Second, workers now own the means of production. In the industrial economy, the tools necessary to create wealth were too expensive for one person to purchase, too cumbersome for one person to operate, and too large for one person to house. Not anymore. Today, the tools necessary to create wealth — for example, the iBook on which I’m writing this sentence — are easy for a lone individual to purchase, operate, and house. So why would that lone individual want to share the profits that he or she is creating? The lesson: Even with layoffs on the rise, organizations need individuals more than individuals need organizations.

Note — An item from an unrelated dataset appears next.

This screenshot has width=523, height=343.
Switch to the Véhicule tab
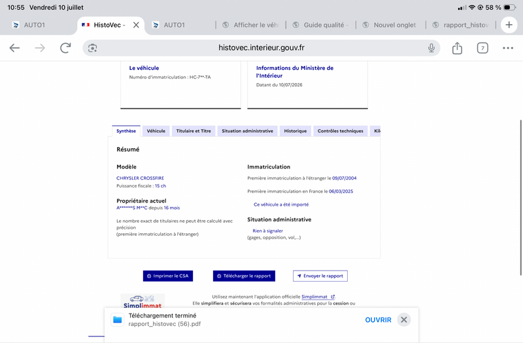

Third, corporate life spans are shrinking. Remember a little outfit called Netscape? Netscape was formed in 1994, went public in 1995, and was gone by 1999, subsumed into AOL’s operation. This giant of the new economy reached only its fourth birthday. Question: Was Netscape a company — or was it really an extremely cool project? More important question: Does the distinction matter? Here’s what does matter: That short-lived entity put several products on the market, prompted powerful companies (notably Microsoft) to shift strategies, and equipped a few thousand individuals with experience, wealth, and connections that they could bring to their next project. The lesson: People, not companies, are “built to last.” Most of us will outlive any organization for which we work.